Over The Hump….I Hope

The last few days I’ve gotten a great reminder of how it feels to feel normal…almost.

It’s so easy to take for granted the ability to get up, take a shower, get ready, and get junk done all.day.long. It’s only when that ability has been taken from me for weeks on end that I’ve appreciated the little things.

Like getting dressed. And not just sweats and a tee with a 3 day old ponytail. An actual outfit, with clean hair, makeup, and the energy to take pictures while the lighting is good. I totally took that for granted.

Sweater: Target, Top: Anthropologie, Shorts: c/o Old Navy via Crowdtap, Shoes: Burlington, Watch: Michael Kors

As I’m approaching the end of the first trimester, I’m excited to enjoy the life the way I used to. Showers, real food, showers, energy to do more than 1 thing in a day, clean clothes, showers….I’ve really missed showering without it zapping all my energy.

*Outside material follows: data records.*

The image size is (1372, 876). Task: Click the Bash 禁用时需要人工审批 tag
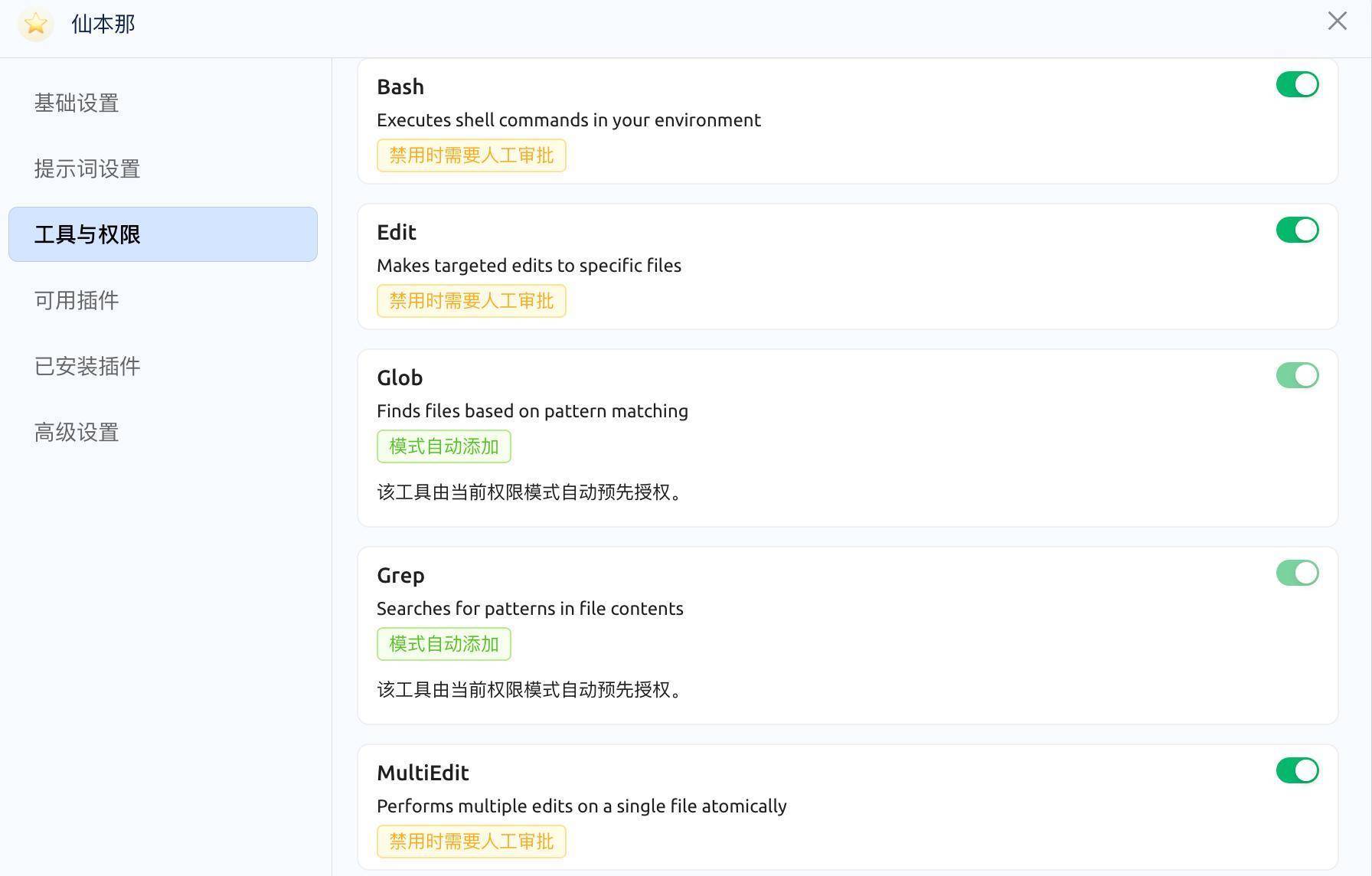pos(471,155)
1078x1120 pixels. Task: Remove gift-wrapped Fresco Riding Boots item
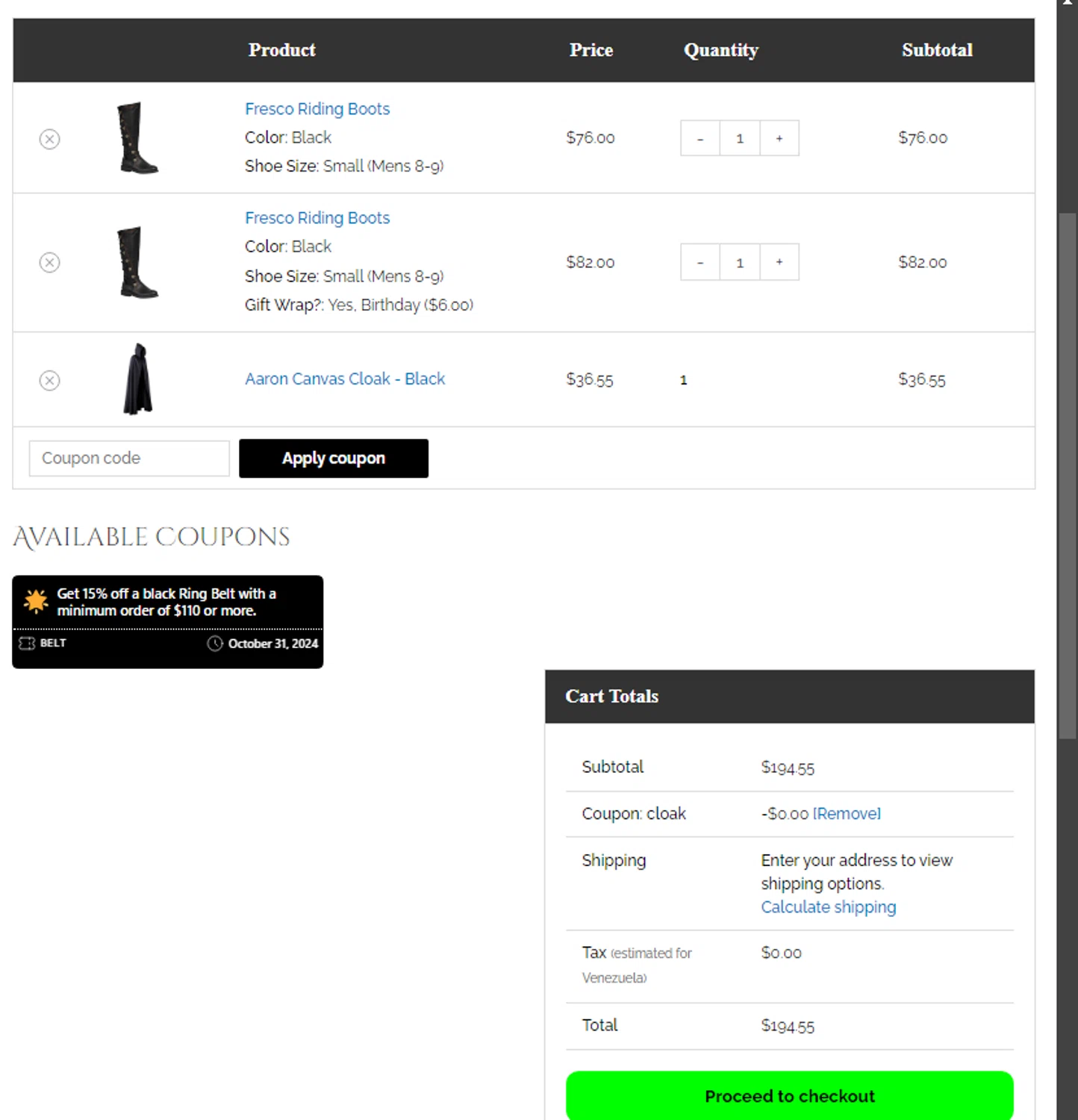49,262
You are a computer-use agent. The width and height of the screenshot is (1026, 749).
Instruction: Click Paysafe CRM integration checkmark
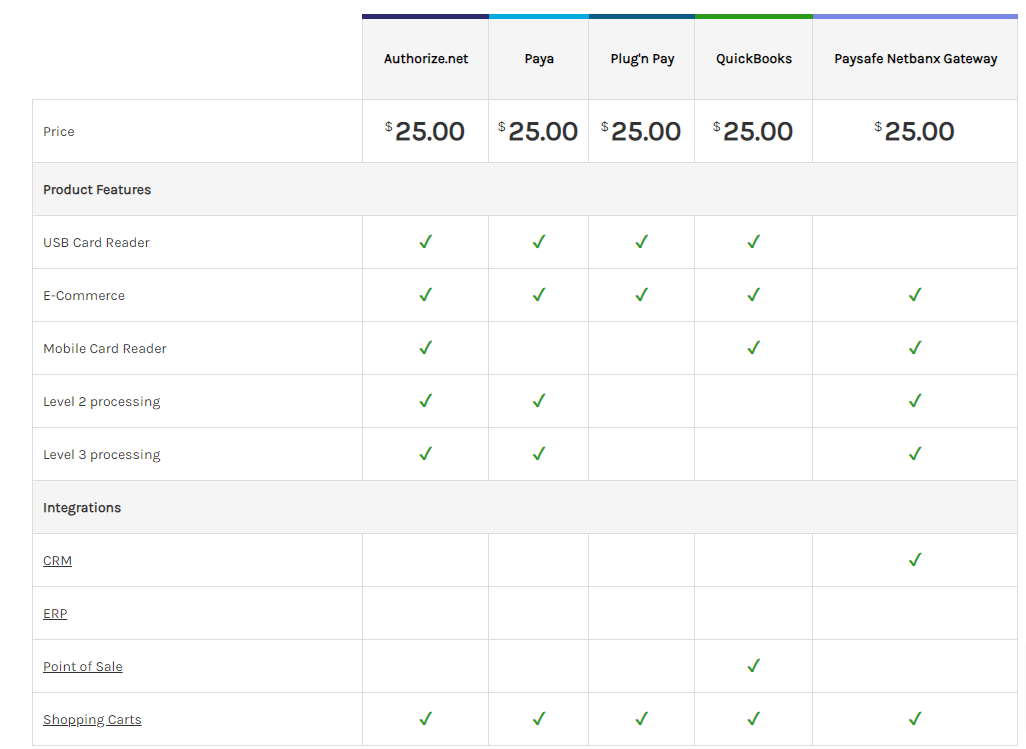pyautogui.click(x=914, y=560)
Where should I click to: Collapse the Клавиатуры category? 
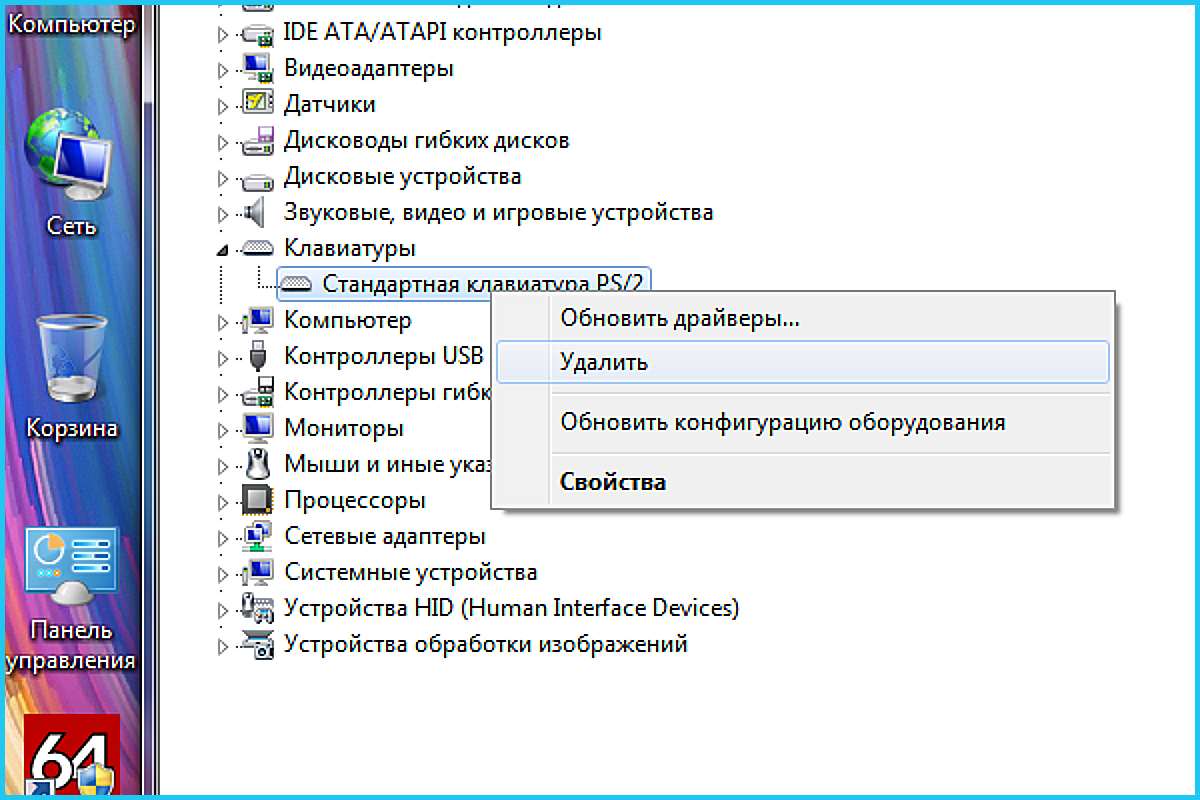coord(223,249)
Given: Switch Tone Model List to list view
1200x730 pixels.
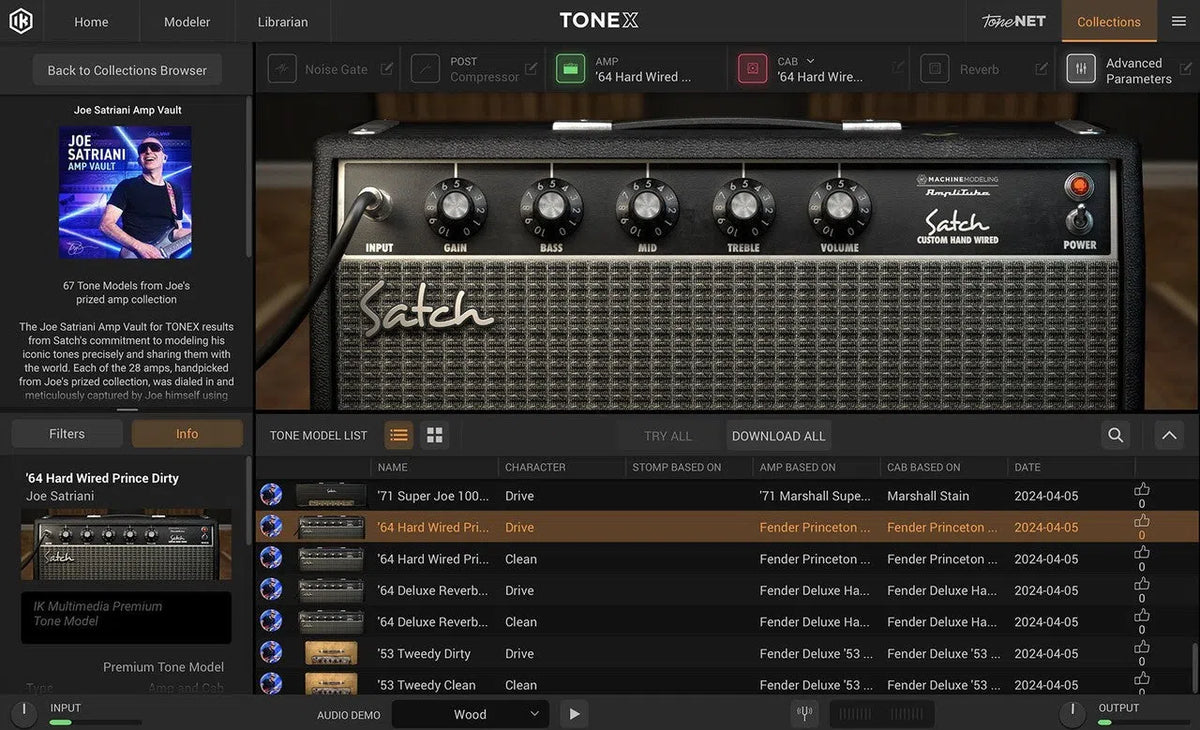Looking at the screenshot, I should pos(398,434).
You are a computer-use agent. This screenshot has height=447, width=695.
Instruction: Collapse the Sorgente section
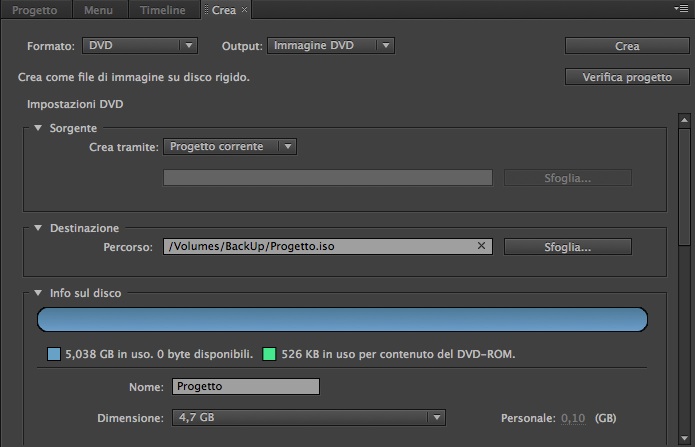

I’m also super excited to figure out how to dress this growing body of mine. With LJ, I was teaching all day and dead by the weekend, so I didn’t need much of a wardrobe. The same 3 pairs of work pants, 2 dresses, and 6 or so tops got me through. This time I’m excited to see how I can make my normal clothes work and incorporate new maternity items (like my super comfy new Old Navy shorts that may or may not have been on day 5 or so when these pics were taken) to make a more exciting wardrobe.

So here’s to getting over the hump….sooner or later!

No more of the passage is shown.